Proof: $\cos^p (\theta) \le \cos(p\theta)$

Question

I came across this problem when I was at a book store inside of a book made to prepare Berkeley graduates to pass a mandatory exam. I wanted to buy the book, but, alas, I didn't have the money (forty bucks is a lot of money when you don't have a job). So I took my phone out and started taking as many pictures as I could. Unfortunately, I didn't take any pictures of the solutions!

Enough backstory. Time for math. The problem is as follows:

Prove that $\cos^p( \theta) \le \cos(p \theta)$ if $0\le\theta\le\frac\pi2$ and $0\le p\le 1$.
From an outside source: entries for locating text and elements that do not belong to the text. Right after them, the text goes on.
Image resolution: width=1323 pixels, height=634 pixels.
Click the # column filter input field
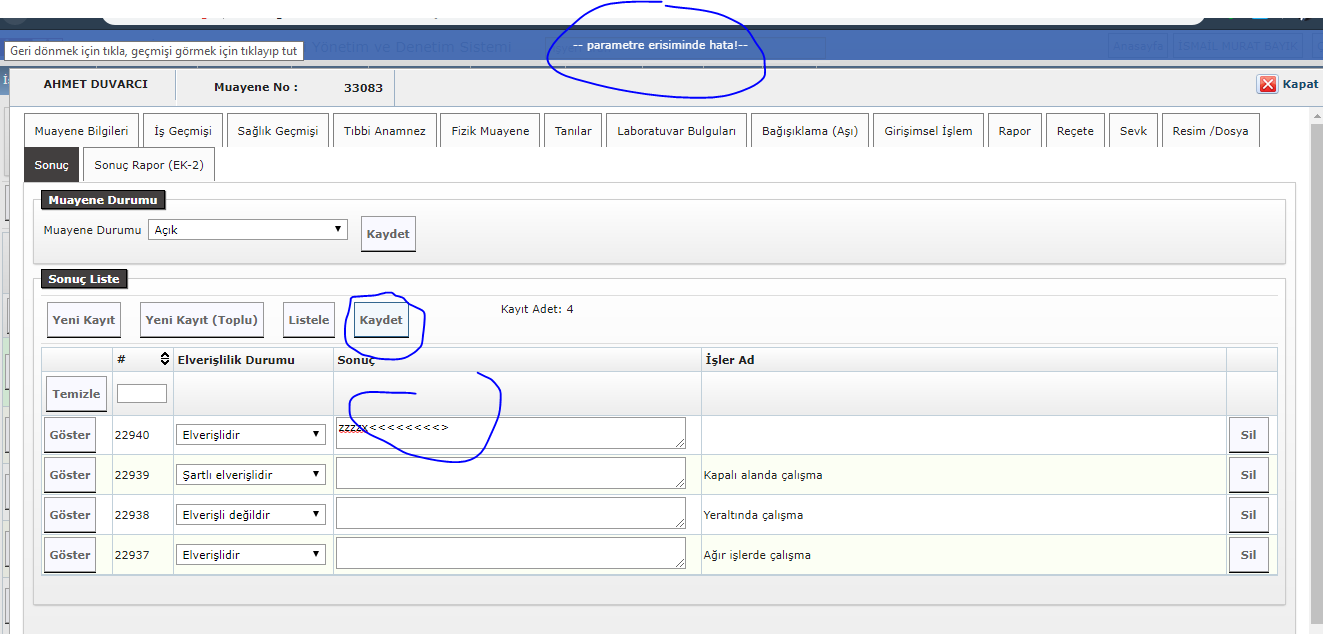pyautogui.click(x=142, y=394)
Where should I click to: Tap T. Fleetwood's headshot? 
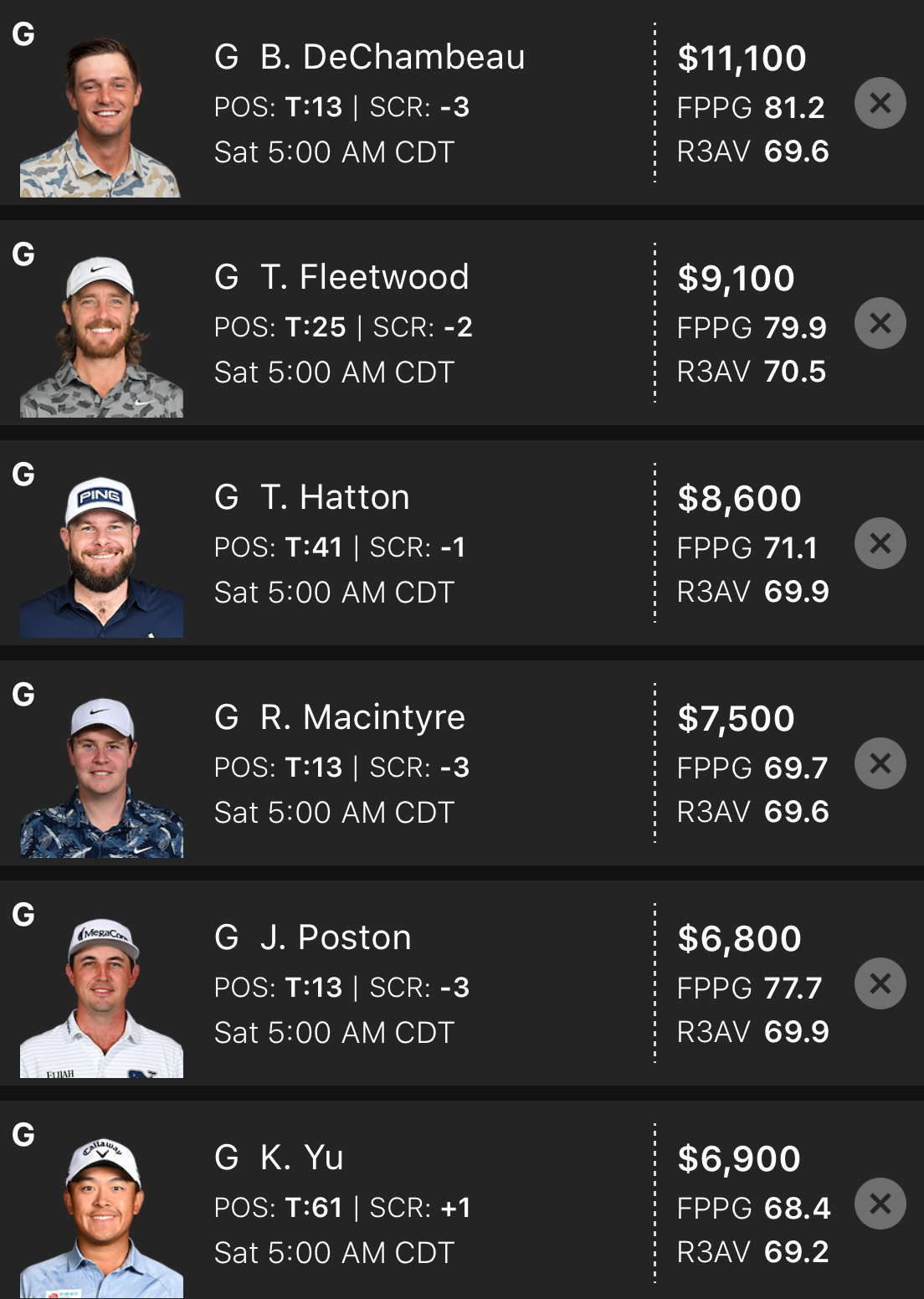100,336
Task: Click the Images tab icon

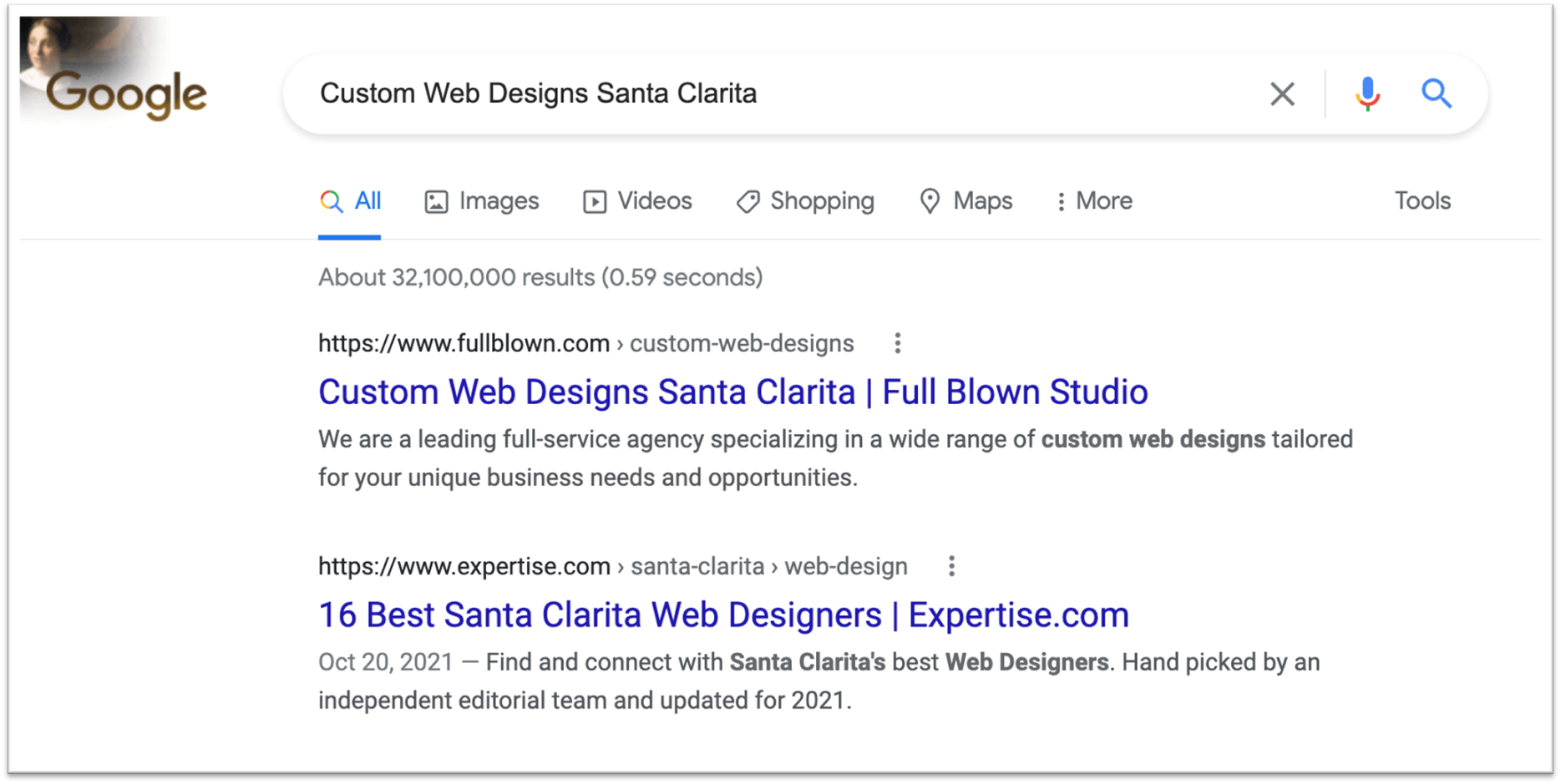Action: pyautogui.click(x=436, y=201)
I tried using the series expansion for cosine, but that seemed to be a dead end. Then I tried using Euler's theorem, but I got stuck. Then I got distracted and started to think about other cosine identities. For example, $$\cos\left(\frac\theta2\right)=\pm\sqrt{\frac{1+\cos(\theta)}{2}}.$$ Then what is $\cos(\frac\theta3)$ equal to? I tried to figure it out then I realized that I needed to find the root of a cubic polynomial. Then I realized that I'm better at staying focused than finding the roots of cubic polynomials.

Anyways, a proof would be nice here. I really appreciate any hints or answers. I apologize for my digressions!

Answer 1

Let us fix the value of $\theta$ and vary $p$.

For $p=0$, $\cos^0(\theta)=\cos(0\theta)=1$.

For $p=1$, $\cos^1(\theta)=\cos(1\theta)=\cos(\theta)$.

Then, $$(\cos^p(\theta))''=(\log(\cos(\theta)))^2\cos^p(\theta)\ge0,$$ and $$(\cos(p\theta))''=-\theta^2\cos(p\theta)\le0.$$ The LHS function is concave down (negative exponential) and the RHS function is concave up (cosinusoid). They meet at endpoints without crossing.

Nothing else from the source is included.